Self-Healing Plastics Make a Major Breakthrough
Kyle Maxey posted on May 14, 2014 |
self-healing, plastic, biomimicry, polymer, IllinoisIn today’s world of ubiquitous products one thing has always been missing: materials that can take a beating and still perform at their peak.

While the age of shattered iPhones, remotes and car bumpers is still very much upon us, researchers at the University of Illinois may have made a breakthrough that could make self-healing plastics a reality sooner than ever imagined.

Even though self-healing materials have been around for centuries, they’ve really only been able to stitch up small cracks and fractures in a compromised material. However, if U. Illinois researchers have anything to say about it new materials may be able to repair even large holes in a material due to a biologically-inspired vascular nature.

“We have demonstrated repair of a nonliving, synthetic materials system in a way that is reminiscent of repair-by-regrowth as seen in some living systems,” said Professor of Chemistry Jeffery Moore.

To achieve this repair by regrowth phenomenon the new material contains “specially formulated fibers” that act as capillaries, branching through the body of their host polymer. Composed of two separate lines that run parallel to one another, each capillary is equipped with two “regenerative materials” that are mixed when their host is damaged. Once mixed, the binary regenerative cocktail forms a gel that crawls over itself, hardening into a polymer with mechanical properties identical to its original.

“For the first time, we’ve shown that you can regenerate lost material in a structural polymer. That’s the kicker here,” said Scott White, lead researcher on the project. “Prior to this work, if you cut off a piece of material, it’s gone. Now we’ve shown that the material can actually regrow.”

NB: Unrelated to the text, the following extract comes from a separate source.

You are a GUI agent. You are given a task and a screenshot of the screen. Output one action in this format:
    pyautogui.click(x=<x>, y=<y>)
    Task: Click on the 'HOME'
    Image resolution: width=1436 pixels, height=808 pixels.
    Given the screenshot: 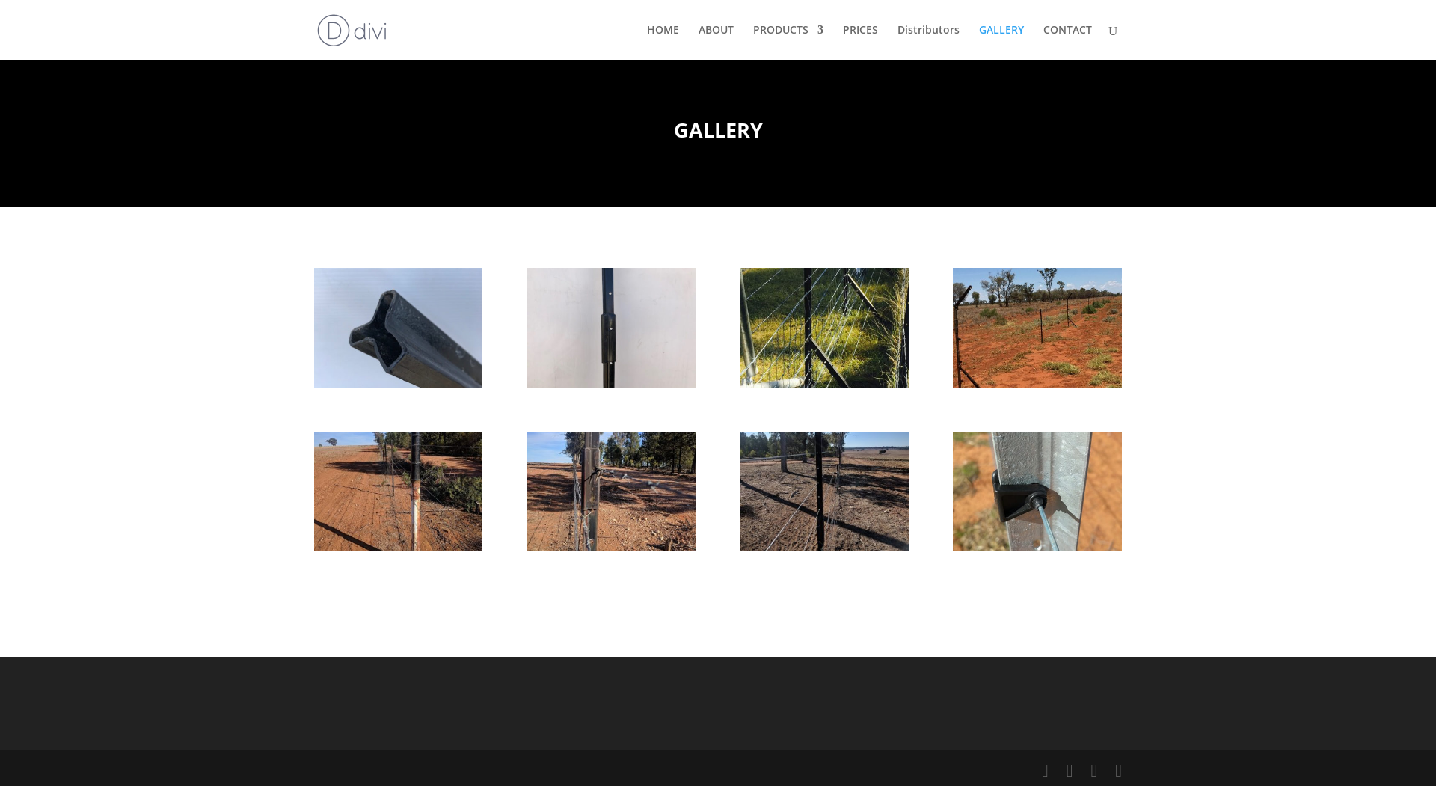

Researchers state that their synthetic material can begin to form a gel and harden immediately, ensuring that damage is repaired efficiently without wasting any healing material. Furthermore, if a material is punctured to the point where it needs more material than was contained within its capillary network more material can be pumped in, coagulating once it reaches its destination.

Imagine returning home after a daredevil adventure and plugging a favorite but damaged device into a system that could pump that device full of chems and return it to pristine condition. Even better, imagine if buildings damaged by natural or man-made disasters could be repaired in a similar manner.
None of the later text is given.